Le Président (M. Ouimet, Fabre) : Merci, M. le premier ministre.

Alors, étape importante. Le temps alloué à l'étude du volet Conseil exécutif des crédits budgétaires du portefeuille Conseil exécutif étant écoulé, nous allons maintenant procéder à la mise aux voix des crédits.

Le programme 1, Cabinet du lieutenant-gouverneur, est-il adopté?

Des voix : Adopté.

Une voix : Sur division.

Le Président (M. Ouimet, Fabre) : Adopté sur division.

Le programme 2, Service de soutien auprès du premier ministre et du Conseil exécutif, est-il adopté?

Des voix : Adopté.

Une voix : Sur division.

Le Président (M. Ouimet, Fabre) : Adopté sur division.

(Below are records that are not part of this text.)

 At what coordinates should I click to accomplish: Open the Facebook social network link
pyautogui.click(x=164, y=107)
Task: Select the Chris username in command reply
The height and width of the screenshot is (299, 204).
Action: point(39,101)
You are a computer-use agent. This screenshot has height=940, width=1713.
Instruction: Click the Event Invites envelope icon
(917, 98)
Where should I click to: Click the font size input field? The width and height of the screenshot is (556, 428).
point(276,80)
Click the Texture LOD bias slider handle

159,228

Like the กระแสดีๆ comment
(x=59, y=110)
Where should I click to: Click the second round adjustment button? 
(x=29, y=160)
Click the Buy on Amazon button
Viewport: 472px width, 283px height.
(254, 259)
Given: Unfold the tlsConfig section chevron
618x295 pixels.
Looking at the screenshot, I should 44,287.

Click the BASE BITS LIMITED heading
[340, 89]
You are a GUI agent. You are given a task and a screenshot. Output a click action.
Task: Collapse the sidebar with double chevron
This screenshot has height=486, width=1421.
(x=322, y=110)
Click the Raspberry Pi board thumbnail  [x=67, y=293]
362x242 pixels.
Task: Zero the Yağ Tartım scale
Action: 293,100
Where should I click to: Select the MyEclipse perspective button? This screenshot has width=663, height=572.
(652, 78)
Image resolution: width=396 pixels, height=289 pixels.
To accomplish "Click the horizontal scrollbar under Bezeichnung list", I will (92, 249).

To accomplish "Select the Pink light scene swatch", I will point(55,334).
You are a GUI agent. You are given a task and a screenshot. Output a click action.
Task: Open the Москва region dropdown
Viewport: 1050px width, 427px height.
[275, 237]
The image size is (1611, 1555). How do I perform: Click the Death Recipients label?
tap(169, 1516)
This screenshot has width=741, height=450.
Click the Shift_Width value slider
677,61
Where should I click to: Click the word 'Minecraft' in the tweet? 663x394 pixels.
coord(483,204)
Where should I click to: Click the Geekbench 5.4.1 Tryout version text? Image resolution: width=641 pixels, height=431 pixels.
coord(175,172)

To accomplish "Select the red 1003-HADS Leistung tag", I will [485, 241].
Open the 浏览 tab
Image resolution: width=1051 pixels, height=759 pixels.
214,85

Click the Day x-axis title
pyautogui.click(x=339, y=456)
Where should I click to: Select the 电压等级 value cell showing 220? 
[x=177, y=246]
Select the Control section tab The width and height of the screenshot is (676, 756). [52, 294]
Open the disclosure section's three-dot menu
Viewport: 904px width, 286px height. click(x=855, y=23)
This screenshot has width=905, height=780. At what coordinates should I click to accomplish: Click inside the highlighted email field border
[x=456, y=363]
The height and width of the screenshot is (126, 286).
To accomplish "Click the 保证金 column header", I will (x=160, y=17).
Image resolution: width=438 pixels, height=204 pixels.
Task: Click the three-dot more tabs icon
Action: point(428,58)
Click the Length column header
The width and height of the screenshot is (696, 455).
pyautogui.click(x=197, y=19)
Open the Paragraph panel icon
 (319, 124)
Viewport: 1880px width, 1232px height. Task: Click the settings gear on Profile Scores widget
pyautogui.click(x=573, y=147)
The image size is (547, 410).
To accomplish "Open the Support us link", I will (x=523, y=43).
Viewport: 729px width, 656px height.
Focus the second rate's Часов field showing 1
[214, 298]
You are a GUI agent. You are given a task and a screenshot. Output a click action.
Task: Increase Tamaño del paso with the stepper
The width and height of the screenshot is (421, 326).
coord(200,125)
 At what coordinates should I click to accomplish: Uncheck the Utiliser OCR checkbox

Alors, en terminant, vu l'heure, je remercie, moi aussi, M. le premier ministre, M. le chef de la deuxième opposition, M. le chef de l'opposition officielle. Merci aux membres de la commission, merci...

Une voix : ...

Le Président (M. Ouimet, Fabre) : Pardon? Non, il n'y avait que deux programmes ce soir. Les autres, c'est demain. Voilà. Alors, merci à tout le monde. Je vous remercie. Effectivement, à la Commission des institutions, on a quand même une réputation à préserver.

Sur ce, je lève la séance, et les travaux de la commission sont ajournés au jeudi 23 avril 2015, après les affaires courantes. Merci, et bonne fin de soirée à tous.